- Created by: Byron Allen
- Country of origin: United States
- Original language: English
- No. of seasons: 23

Production
- Executive producers: Byron Allen; Carolyn Folks; Jennifer Lucas; Brandon Tansley;
- Camera setup: Digital; Multi-camera
- Running time: 22 minutes
- Production company: Entertainment Studios

Original release
- Network: First-run syndication
- Release: June 1, 1996 – present

= The American Athlete =

The American Athlete is an American sports and interview television series created, owned, and previously hosted by Byron Allen. The series aired its first episode on June 1, 1996. It is filmed primarily at the Entertainment Studios Culver City facility in Los Angeles and is aired in first-run syndication on various television stations around the United States including affiliates of ABC, NBC, and CBS.

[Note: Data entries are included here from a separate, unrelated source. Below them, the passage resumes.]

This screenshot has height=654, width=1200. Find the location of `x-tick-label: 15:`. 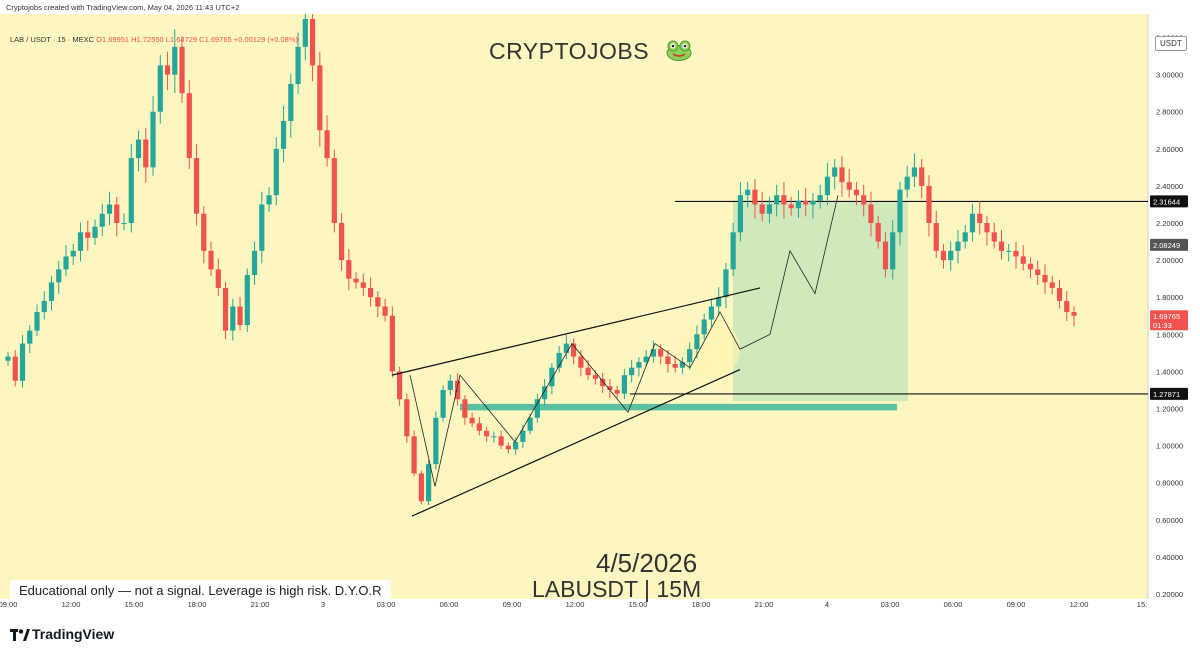

x-tick-label: 15: is located at coordinates (1142, 604).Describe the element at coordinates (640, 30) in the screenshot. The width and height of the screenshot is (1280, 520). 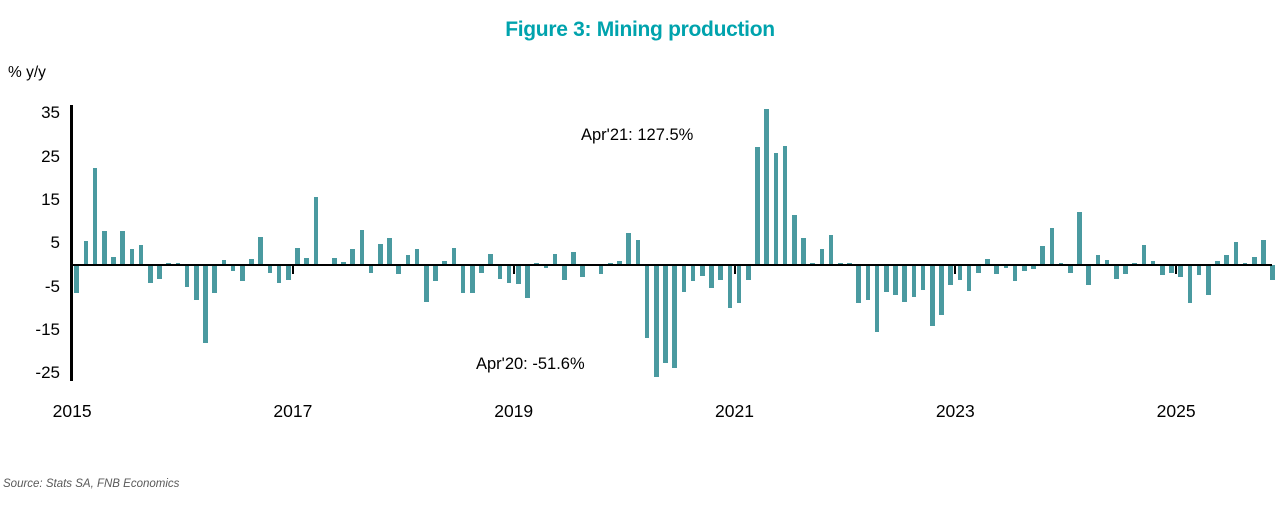
I see `chart-title: Figure 3: Mining production` at that location.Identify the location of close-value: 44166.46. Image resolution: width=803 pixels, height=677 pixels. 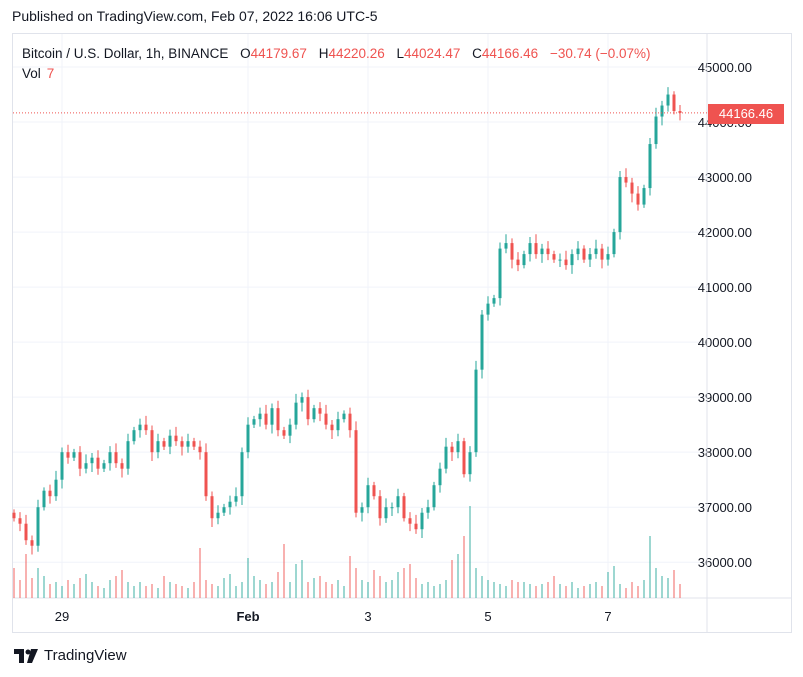
(510, 54).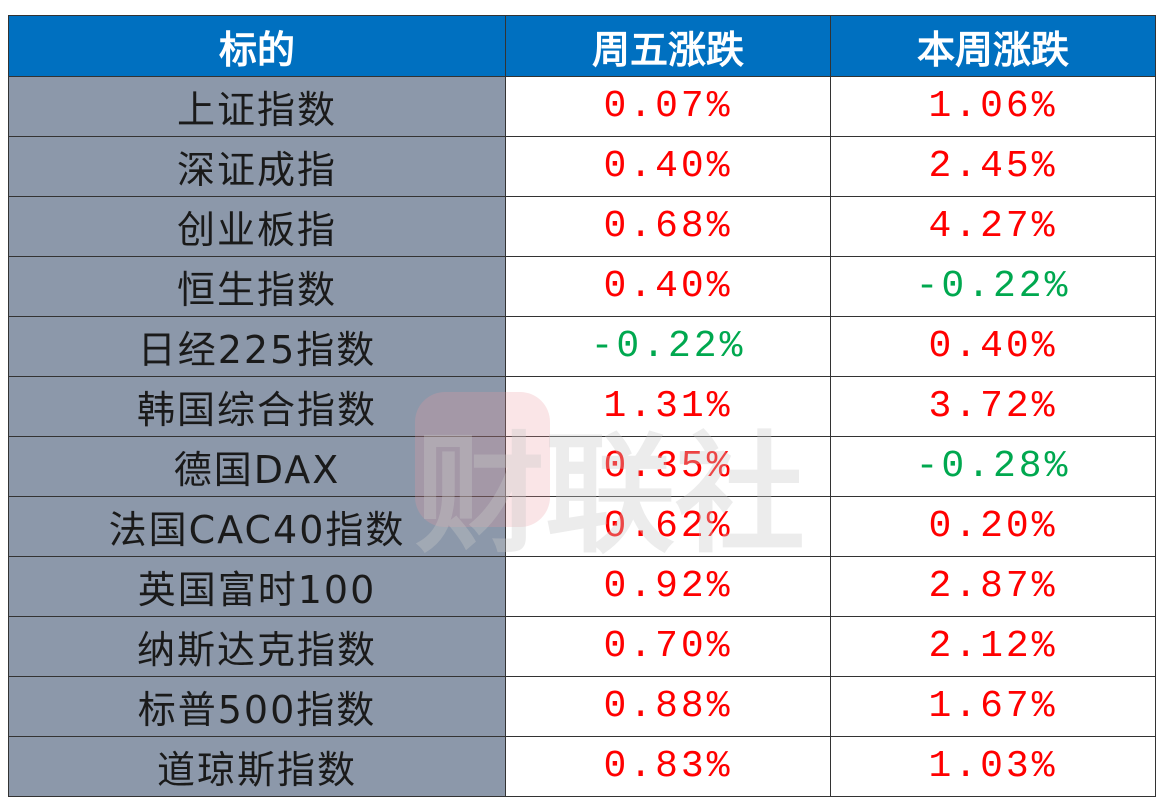 The image size is (1162, 808). I want to click on table-row: 纳斯达克指数 0.70% 2.12%, so click(582, 646).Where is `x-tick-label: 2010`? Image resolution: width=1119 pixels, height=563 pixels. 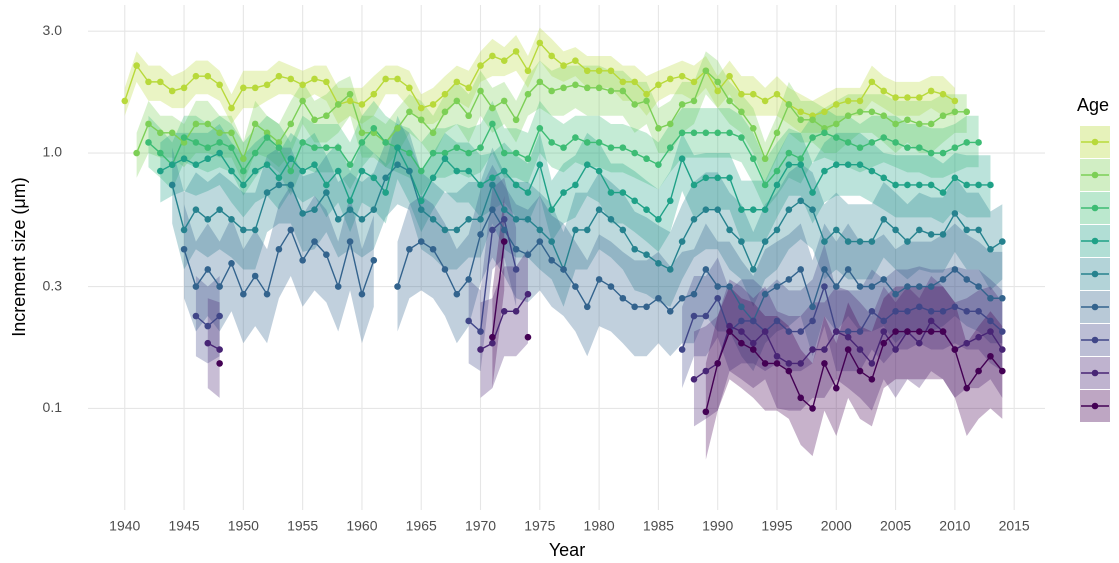
x-tick-label: 2010 is located at coordinates (954, 526).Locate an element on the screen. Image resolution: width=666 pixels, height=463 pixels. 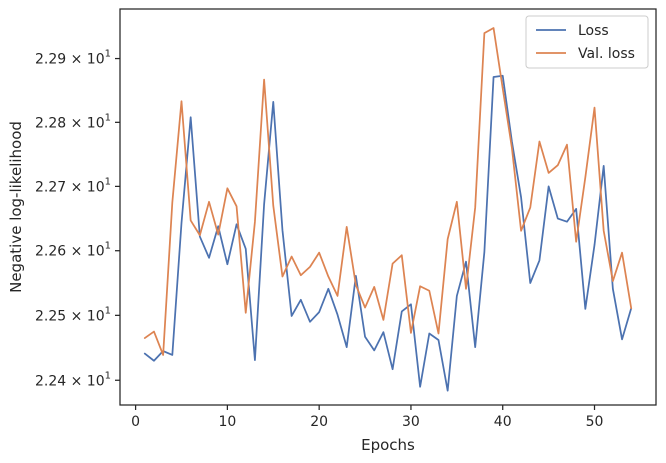
y-tick-label: 2.24 × 10¹ is located at coordinates (73, 380).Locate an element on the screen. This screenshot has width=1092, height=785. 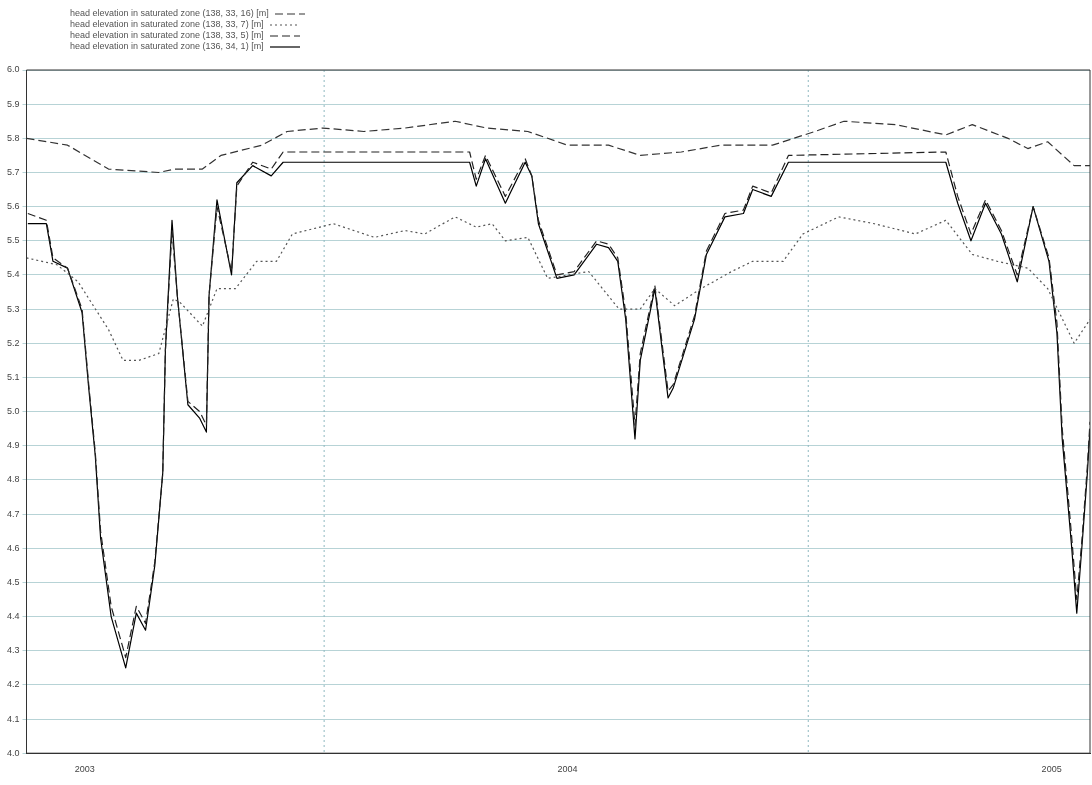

The American Athlete is a series that features documentary style interviews which focus on the journey of an athlete. Included in the show are various athletic disciplines and diverse sports personalities from around the world. Interviewees include but are not limited to: Michael Jordan, Serena Williams, Wayne Gretzky, Mia Hamm, Tiger Woods, Jimmie Johnson, Derek Jeter, Phil Jackson, Khris Middleton, Jim Brown, Laird Hamilton, and Kobe Bryant.

== Accolades ==

The American Athlete was nominated for Outstanding Arts and Pop Culture Program at the 48th Daytime Emmy Awards.